Yes, but the cases that are made here have zero to do with why the organization may have really done that.
Personally, I think it's because he never quite got back from his injury and they wanted to get him prime playing time to get his game back where it was. Doesn't mean it's right, just a possibility.
It's also very difficult to quantify how weird or strange some of the decisions are, given none of us actually know what's going on day-to-day in the organization. Not every decision will pan out and some will end up being flat-out wrong, all it means is at the time it was the consensus in the organization - or at least the consensus of those who matter. I'm sure many decisions (such as Turcotte) are discussed and pored over, and both sides are looked at. I'm sure there were some that didn't agree with his decision to leave college and to wait and see what happened with the pandemic. That's always part of the process.
The strange and unorthodox moves can certainly be criticized, especially when four years out those moves have resulted in two guys on the AHL/NHL fringe. One of them being a top 5 pick and the other being a guy good enough to make the team out of his first camp at 18.
It wasn’t Covid concerns, if there were Covid concerns then none of the other teams would have kept their players in college. The signing was before Covid become world altering and had the Kings thought an NCAA return was optimal they could have taken the wait and see approach with Covid and signed him if the college seasons were cancelled, which is the route other teams took. It’s just the Kings (more so than any other team) believe very strongly in having young players (u-20) in the AHL learning their system at the expense of developing in more traditional and proven places, and it seems with the deployment down there much of the focus is churning out NHL system players but in the process limiting a players ceiling.
I don’t agree with everything that
@bland thinks, but he is 100% right that to develop higher end guys (especially offensively) you need to put them in an environment where they can gain confidence but also play their game without the worry of making mistakes. Most teams would have had QB up his 18 year old season, stuck him with a solid veteran like Carter and maybe Brown and let him play his game in a top 6 situation where the team was not trying to make the playoffs. Instead he’s in the AHL, kind of has a meh season as one of the youngest to ever play in that league and then is forced to play the next season next to AA and an even more declined Brown on a team committed to making the playoffs, where his learning mistakes were magnified, often resulting in his benching or being scratched. Tough to blame TM his mandate last season was to win, not develop through mistakes, where as the season before it wasn’t.

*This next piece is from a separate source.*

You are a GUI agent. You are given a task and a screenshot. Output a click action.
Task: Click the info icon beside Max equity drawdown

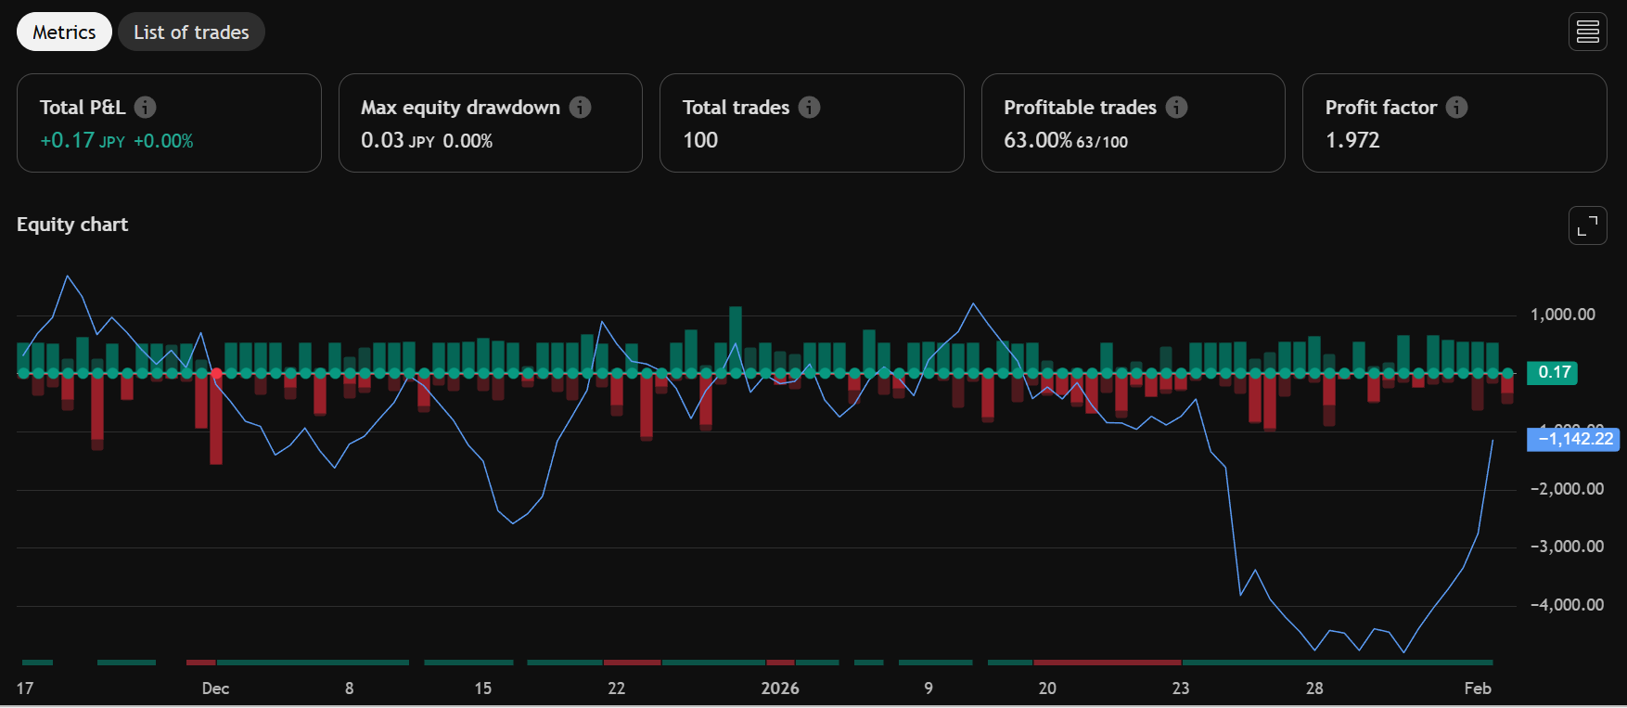(x=580, y=108)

Turcotte pulled from school is not something most teams would have done, honestly probably not a single one (ok maybe Winnipeg). There were 10 NCAA bound players taken in the Top 32 picks, only Turcotte and Zegras were pulled after their freshman year, and Zegras played the majority of the season in the NHL and was an offensively dominant player at the AHL level. Of the other 8 players, 6 are currently NHL regulars, one is in the AHL (pick 30) and one is still in college (pick 31). Turcotte was never going to be the type of player we expected on draft night (I think most everyone agrees with that by now), but if he put on muscle and added 10 lbs while gaining some offensive confidence with a better sophomore year and avoids getting lit up by professional players as a teenager is he likely a better option at 3C at this moment than Lizotte? I think it’s very likely that is the case. And the fact that he’s not is largely on the Kings decision makers, and they should have known better.
Bjornfot, his AHL assignment at 18 is a bit more acceptable than QB’s and certainly Turcotte’s, teams have had guys who played at a high level in Europe at 17 jump to the AHL at 18. I’d personally prefer to let guys grow their ceiling a bit more over there than limit it in the AHL but it wasn’t outrageous. But the recent stuff kind of is, how many guys play 100+ NHL games as basically an NHL regular for 2 seasons before age 21 and then end up being sent to the minors and came out of it for the better? How many other teams handle Bjornfot (demote him for a corpse) after 2 seasons as an NHL regular? That part was highly highly unusual.
Kupari is another one where now in hindsight maybe another year overseas has him come to NA to learn the system as a more offensively confident player with a higher long-term ceiling if he has a big age 19 season in Finland. Now, similarly to Bjornfot, teams do bring over teenagers with his kind of pro experience, not always but sometimes. But if it’s another 50/50 decision like TB and you couple it with 20/80 and 2/98 decisions like QB and AT its just more evidence that the Kings just really are hyper-aggressive with guys getting in the AHL.
Do you think the heavy AHL usage has been an overall net positive or negative for the Kings 1st rounders?